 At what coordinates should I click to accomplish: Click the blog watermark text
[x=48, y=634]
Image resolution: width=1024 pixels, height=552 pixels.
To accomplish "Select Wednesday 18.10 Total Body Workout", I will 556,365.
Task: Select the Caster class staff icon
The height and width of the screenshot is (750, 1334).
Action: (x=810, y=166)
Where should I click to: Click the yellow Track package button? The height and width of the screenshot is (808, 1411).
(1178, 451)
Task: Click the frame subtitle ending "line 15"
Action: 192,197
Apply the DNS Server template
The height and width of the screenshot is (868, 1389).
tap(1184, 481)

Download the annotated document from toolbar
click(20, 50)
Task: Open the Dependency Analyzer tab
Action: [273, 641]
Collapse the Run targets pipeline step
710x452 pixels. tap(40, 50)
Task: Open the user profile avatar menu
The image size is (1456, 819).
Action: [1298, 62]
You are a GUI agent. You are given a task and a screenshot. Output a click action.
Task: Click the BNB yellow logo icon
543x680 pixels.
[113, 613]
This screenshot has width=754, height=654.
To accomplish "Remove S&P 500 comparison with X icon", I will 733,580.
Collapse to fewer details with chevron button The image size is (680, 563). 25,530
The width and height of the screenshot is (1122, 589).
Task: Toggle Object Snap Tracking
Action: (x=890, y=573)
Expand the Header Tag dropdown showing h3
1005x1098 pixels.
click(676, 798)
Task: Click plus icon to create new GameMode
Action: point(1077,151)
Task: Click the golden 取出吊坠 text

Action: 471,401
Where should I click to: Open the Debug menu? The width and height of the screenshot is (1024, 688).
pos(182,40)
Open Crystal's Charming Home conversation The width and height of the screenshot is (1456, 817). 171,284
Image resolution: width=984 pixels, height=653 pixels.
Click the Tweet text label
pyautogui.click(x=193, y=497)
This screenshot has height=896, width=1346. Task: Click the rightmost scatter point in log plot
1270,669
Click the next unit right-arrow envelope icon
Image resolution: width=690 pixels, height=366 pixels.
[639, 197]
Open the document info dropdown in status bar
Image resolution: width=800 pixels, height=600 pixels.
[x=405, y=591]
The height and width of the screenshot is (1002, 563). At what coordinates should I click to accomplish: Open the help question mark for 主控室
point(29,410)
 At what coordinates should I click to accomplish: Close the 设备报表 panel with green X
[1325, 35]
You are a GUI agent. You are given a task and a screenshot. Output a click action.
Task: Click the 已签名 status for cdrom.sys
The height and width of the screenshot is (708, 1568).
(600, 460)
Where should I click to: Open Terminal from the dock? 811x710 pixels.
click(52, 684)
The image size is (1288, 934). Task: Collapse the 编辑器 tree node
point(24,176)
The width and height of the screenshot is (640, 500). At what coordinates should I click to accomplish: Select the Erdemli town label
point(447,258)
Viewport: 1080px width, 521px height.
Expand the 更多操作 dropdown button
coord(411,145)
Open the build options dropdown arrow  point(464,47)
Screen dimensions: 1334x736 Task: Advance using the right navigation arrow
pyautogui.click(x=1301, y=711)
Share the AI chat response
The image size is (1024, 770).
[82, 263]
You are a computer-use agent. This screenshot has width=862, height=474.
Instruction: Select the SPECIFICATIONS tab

————

EXERCISE DETAILS: Report each line above that contains the word "Open".

EXERCISE RESULT:
Task: Open the Dependency Analyzer tab
Task: Open the user profile avatar menu
Where should I click to: Open the Debug menu? The width and height of the screenshot is (1024, 688).
Open Crystal's Charming Home conversation The width and height of the screenshot is (1456, 817). 171,284
Open the document info dropdown in status bar
The height and width of the screenshot is (1002, 563). At what coordinates should I click to accomplish: Open the help question mark for 主控室
Where should I click to: Open Terminal from the dock? 811x710 pixels.
Open the build options dropdown arrow  point(464,47)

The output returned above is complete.